Setting up a large corporation includes providing each of your employees with computers and job-specific software--an expensive proposition. You may have to purchase software licenses for each new hire, or at the very least, check on whether the company software allows you to add on users. But researchers are exploring better ways to serve large corporations, such as one application that covers all employees.

Such an application would provide workers the tools they need through a web-based service which acts as a host for the various programs the employees require to do their jobs. This type of remote computing has the ability to handle any computing need you can think of, from word processing, to data analysis, to email. Remote computing is known as cloud computing because all data and programs are found on a virtual cloud of internet servers. Cloud computing is the new focus within the field of computer science.

Remote Computing

This form of remote computing relieves the burden on local computers, at home or in the workplace. Files, data, and programs can all be handled by computers within the cloud's network. That means you don't need to have so many applications on your own computer's system. Instead of being top-heavy with programs and data, you only need an internet browser to provide the interface for using applications within the cloud.

If you've ever had a web-based email account with Hotmail, Yahoo!, or Gmail, you've already experienced cloud computing. Instead of setting up an email program on your PC, you access your email account on the web. The web-based program stores your mail so that your account takes up no room on your hard disk. Your account exists only on the computer cloud for this service.

Space Issue

But if a cloud computer service becomes popular, it is going to require a huge amount of space for storing client data. Because of the space issue, some companies will need to acquire many hundreds of digital storage devices. Since any computer can and will crash, cloud computing services have to double up on the number of storage devices needed to store all their clients' data. The cloud computing system creates copies of client information and retains this data on other storage devices. In the event of a crash, the main server can get the backup data from storage. This type of data copying is called "redundancy." 

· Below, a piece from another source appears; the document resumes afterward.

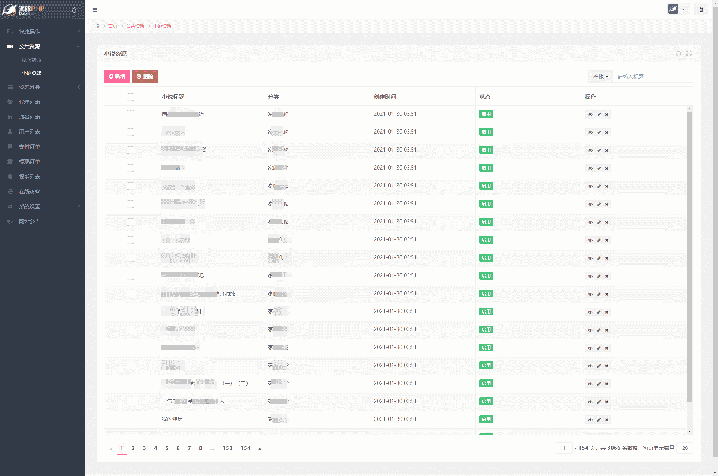Image resolution: width=718 pixels, height=476 pixels.
Task: Click the hamburger menu icon to collapse sidebar
Action: point(95,10)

Cloud computing is a kissing cousin to two other types of computing: grid computing and utility computing. Grid computing allows computers linked to one network access to the resources of the other computers within the same network. This is as opposed to cloud computing, in which the main server has access to data from all users as well as backup data from storage devices, but the users don't have direct access to backup data or to the data of other clients. Utility computing is a commercial service provided to businesses in which one company pays to access the computer applications or data storage of another company.